During the war, Lambda worked for the Crown Film Unit and wrote propaganda scripts for the BBC. Finding time for sculpture when he could, he executed a quick sketch in clay of the Secretary of State for Air, Sir Kingsley Wood, in the minister's office in 1939 (there is a cast of this in the National Portrait Gallery's collection) and a meeting with Nye Bevan in 1945 paved the way for what is perhaps one of Lambda's most successful portrait heads. Commissioned for the Working Men's Institute in Bevan's native Tredegar, the truculent over-life-size head attracted some attention when it was exhibited at the Arcade Gallery and the original bronze is now on loan to University College, Swansea. Casts were later made for the National Museum of Wales and for the National Portrait Gallery.

After the war, Lambda worked briefly in industrial design for ICI on their new material, perspex, even creating several sculptures from it, but it was at about this time that he began to make strides in the world of the theatre. He seems to have been taken up by Lena Ashwell and after sculpting her portrait found employment among many of the leading figures of post-war British theatre: Claire Bloom, Dorothy Dickson, Christopher Fry, Lesley Banks, Terence Rattigan and Wendy Hiller all sat to him.

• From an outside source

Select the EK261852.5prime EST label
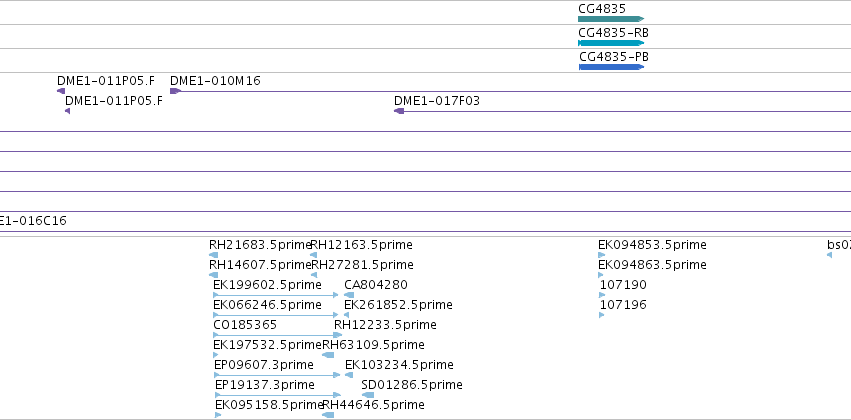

In 1951 he went to stay with the Oliviers at Notley Abbey, in Buckinghamshire, in order to sculpt Vivien Leigh, but following displays of temperament on her part came away instead with a monumental bust of the young Olivier which was first cast in 1982 for the National Portrait Gallery. Lambda exhibited twice at the Royal Academy, the first time in 1952 with a nude figure of the actress Linda Christian which attracted considerable attention in the popular press.

Hand-in-hand with the sculpture, Lambda also began to develop his writing for the theatre. He wrote plays which were at least performed and his translations brought a number of central European works to the British public. In 1958 he married the actress Betty Paul and, though both had previously been married (he to a Hungarian ballet dancer from whom he split up soon after arriving in Britain), the marriage was an extremely happy and fruitful one. Together they collaborated on plays and increasingly on scripts for the rapidly growing television industry, writing for series such as Probation Officer and their own series for Anglia, Weaver's Green (1964). Lambda also had some success with works for children including Sunday's Child and with plays and film scripts in German, and he continued writing up until 1993.

Lambda executed his last portrait bust, of the actress Liz Robertson, in 1981. Increasing trouble with his eyesight made the process too painful, and he and Betty left London in 1987 for the Gloucestershire village of Tibberton. He had continued to sculpt portraits of children privately, but there is a sense that his sculpture had early on lost out to his writing career and he never seemed to regain the creative flurry which produced the theatrical portraits of the early 1950s.

Among a handful of some of the most forceful portrait heads of the time, the best are undoubtedly those of Aneurin Bevan (1945) and Christopher Fry (1951) which, with their vigour and physicality, stand out among the relatively sober bronzes in the post-war galleries of the National Portrait Gallery.

With so much of his work unseen, some in Hungary, some uncast and other pieces scattered amongst private collections, it may well be too early to make a final assessment of Peter Lambda's achievement.

Robin Gibson

Peter Lambda, sculptor and writer: born Budapest 12 February 1911; married secondly 1958 Betty Paul; died Tibberton, Gloucestershire 14 July 1995.